# integral

• Oct 2nd 2006, 11:08 AM
Judi
integral
taking integral from 0 to 1 of x^2/(x^2+1)

I thank you all in advance,
Judi
• Oct 2nd 2006, 11:36 AM
topsquark
Quote:

Originally Posted by Judi
taking integral from 0 to 1 of x^2/(x^2+1)

I thank you all in advance,
Judi

Here's a big hint. (I think this is one of ThePerfectHacker's tricks, but I may be wrong.)

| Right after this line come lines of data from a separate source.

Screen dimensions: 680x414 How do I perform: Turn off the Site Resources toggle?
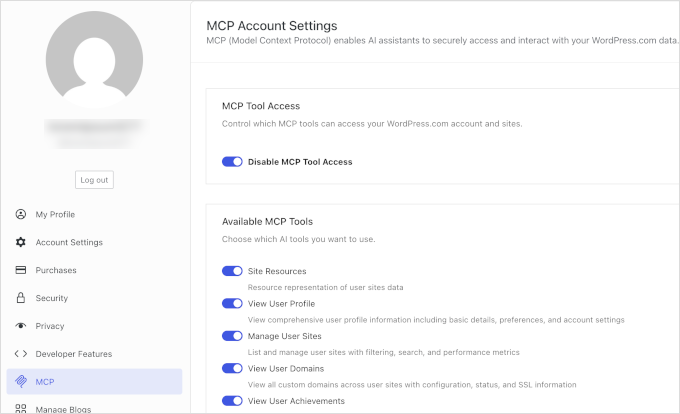coord(232,271)
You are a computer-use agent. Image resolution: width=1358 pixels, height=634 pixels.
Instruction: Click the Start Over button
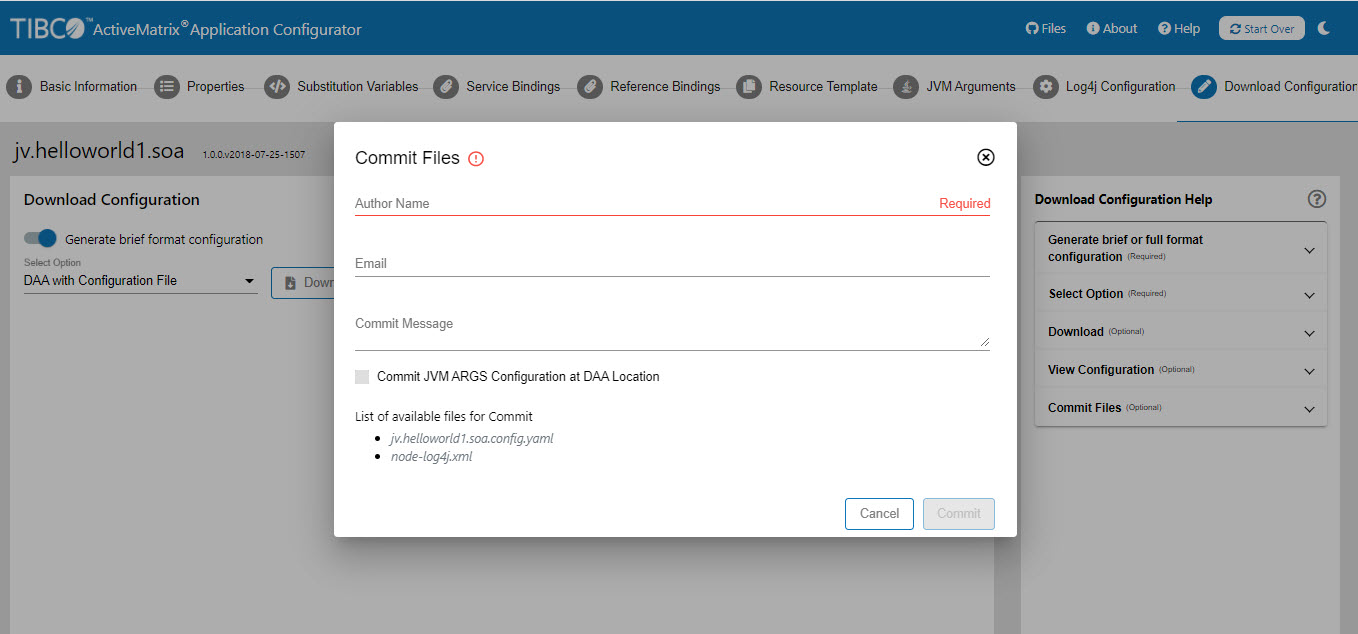click(x=1261, y=29)
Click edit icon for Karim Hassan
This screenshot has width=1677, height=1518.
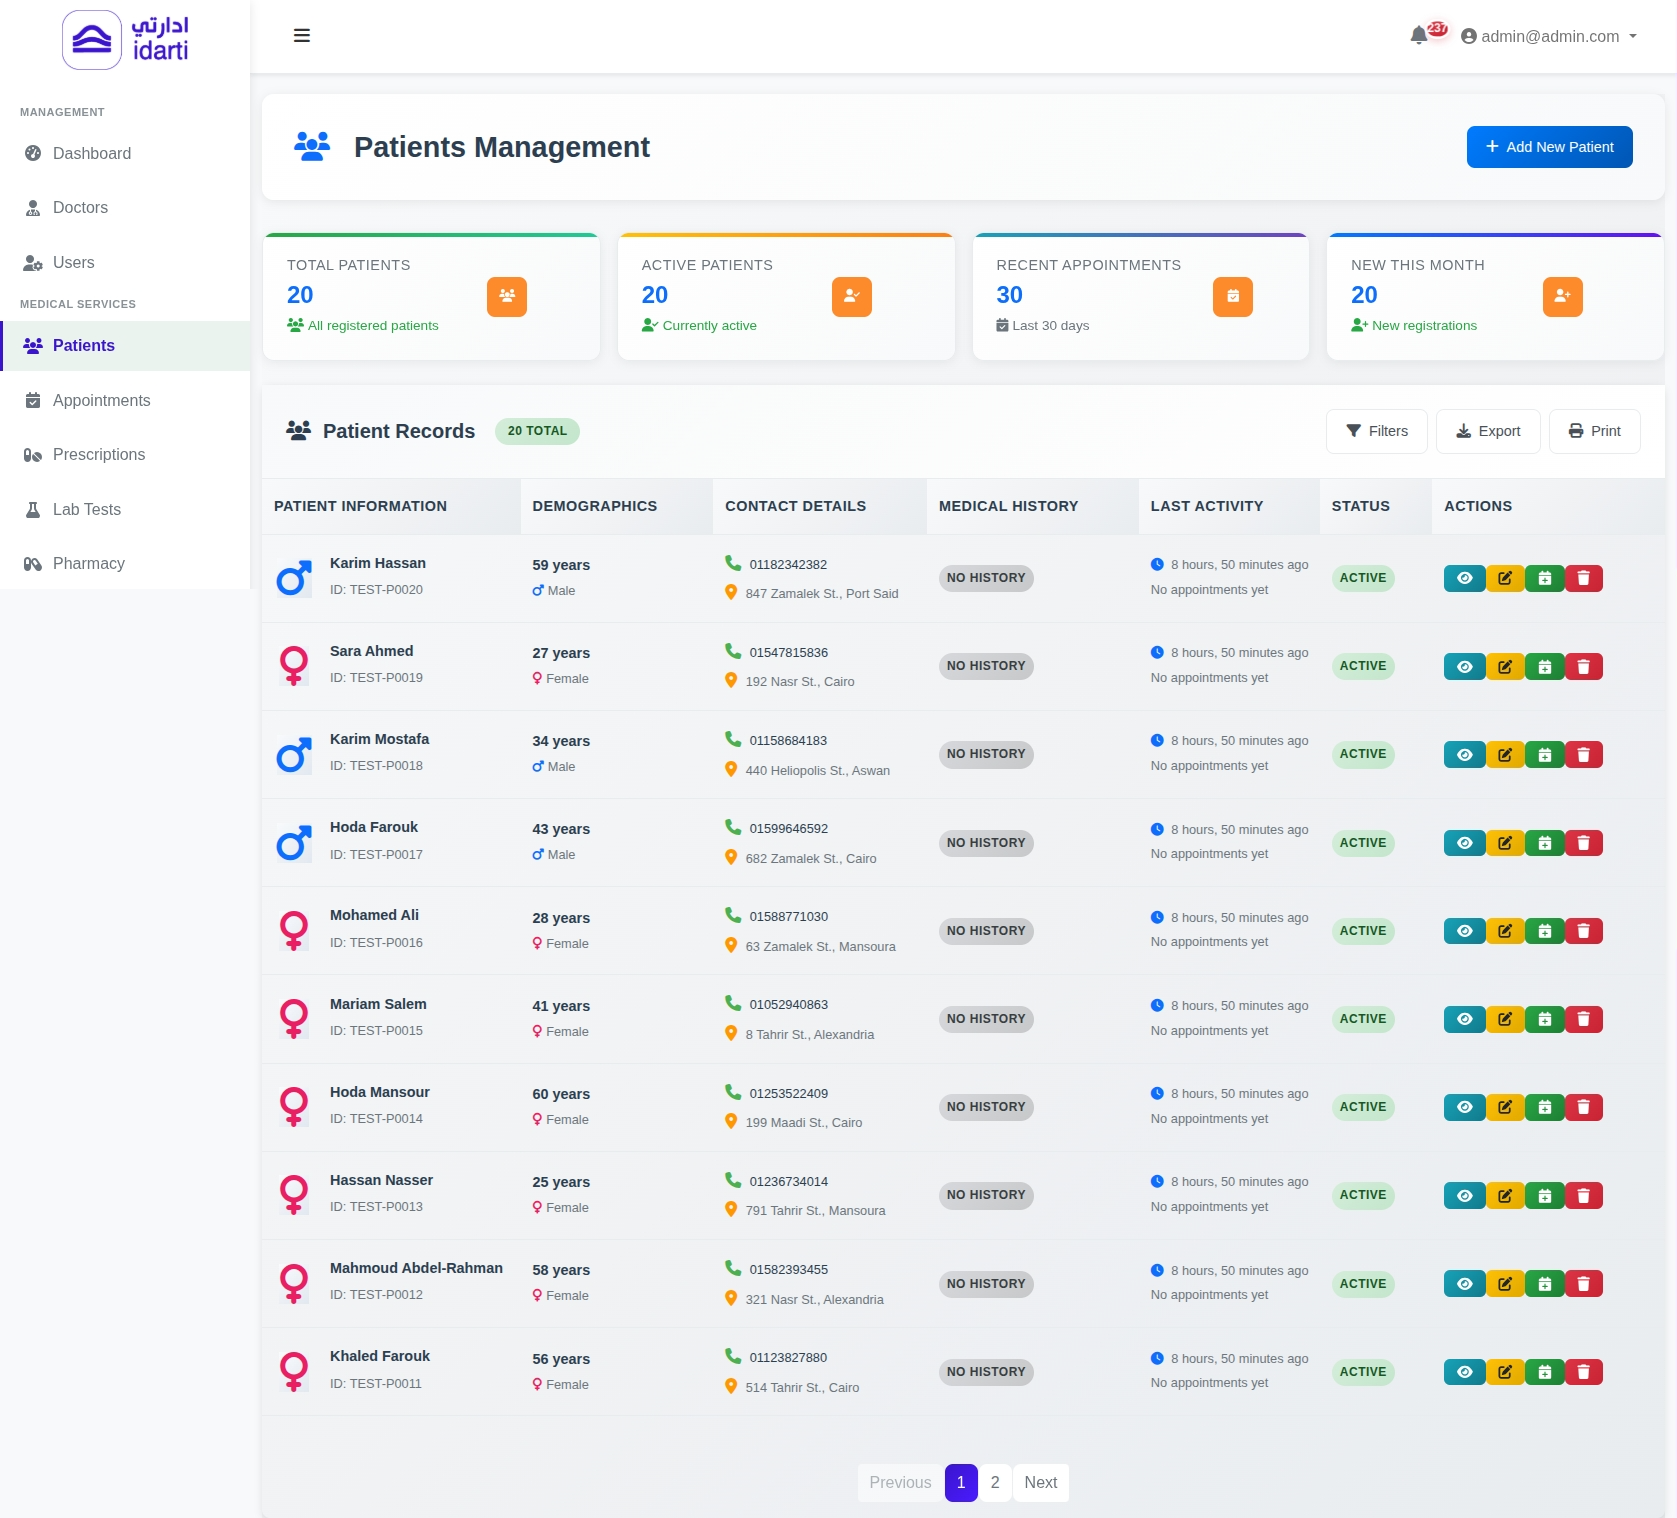1504,578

Let the numerator x^2 = x^2 + 1 - 1. Then the fraction becomes:
x^2/(x^2 + 1) = 1 - 1/(x^2 + 1)

You might find the last integral easier to do. (Think trig substitution.)

-Dan
• Oct 2nd 2006, 12:22 PM
Judi
I see how that integral becomes 1-1/(x^2+1)
I see I have to use trig ...I draw some pictures and I don't get it
how do you take integral of 1/(x^2+1)
help...
• Oct 2nd 2006, 12:26 PM
topsquark
Quote:

Originally Posted by Judi
I see how that integral becomes 1-1/(x^2+1)
I see I have to use trig ...I draw some pictures and I don't get it
how do you take integral of 1/(x^2+1)
help...

Let x = tan(theta)
Then dx = sec^2(theta) d(theta)
x^2 + 1 = tan^2(theta) + 1 = sec^2(theta)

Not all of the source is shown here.